Monday, April 16, 2007

Virginia Tech Nightmare, Continued

The news conference. The President is speaking along with the Chief of Police. He seems calm and in control. Students are instructed to contact their parents. So I got that wrong. Of course, you would expect that parents and students would be in immediate contact with each other. Students are communicating with each other via Facebook and on sports message boards. But parents do need to hear something official from the school, too.

Why? Because they need to know if the students are going to be taken care of, they need to know if dinner will be served as usual, they need to know what is going to happen next, they need to know if they should come and pick up their children. And they may just not get the infiormation they need from their hysterical freshman who has his or her roommate's blood on his shirt.

In no time at all the press asks about the two-hour gap.
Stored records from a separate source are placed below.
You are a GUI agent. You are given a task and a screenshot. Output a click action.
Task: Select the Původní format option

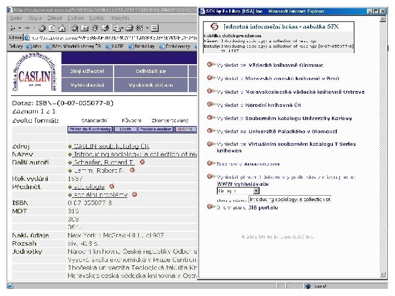[131, 121]
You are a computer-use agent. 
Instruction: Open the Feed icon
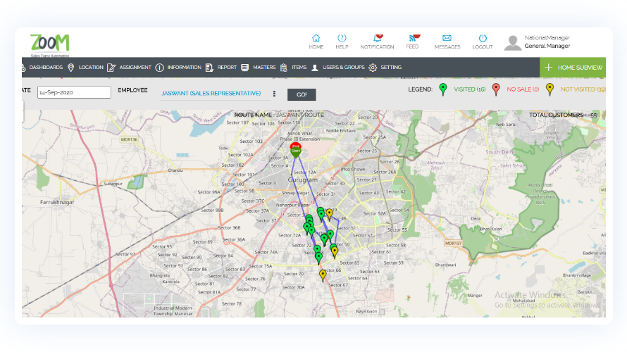(x=412, y=38)
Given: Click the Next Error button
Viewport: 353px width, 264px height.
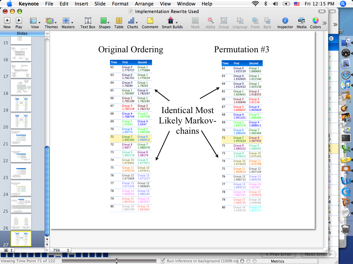Looking at the screenshot, I should point(318,254).
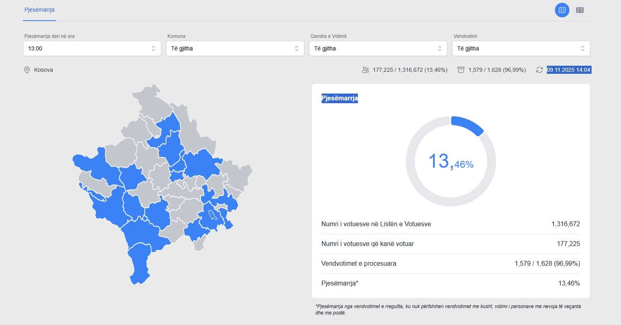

Why wasn't the school shut down? Why wasn't a swat team called? When did campus police step aside and let the town and state forces take over? Why weren't students notifed not to come to campus? How can campuses be better prepared? Do they have a communications plan? Did they use it? Will they change it?

Well, these ARE the core questions, after all. And the media is asking them of the police chief and Virginia Tech's president in rapid succession, repeating them because they are not satisfied with the answers. Indeed, the answers are problematic. The chief offers the expected 'can't comment' responses. But there is an inconsistency that the reporters pick up on that he later denies that is unfortunate.

One spokesperson, who I assume is in communications, says there is no communications plan. He seems tired and haggard. And he lets the press conference go on too long. Because the press is beginning to have a field day.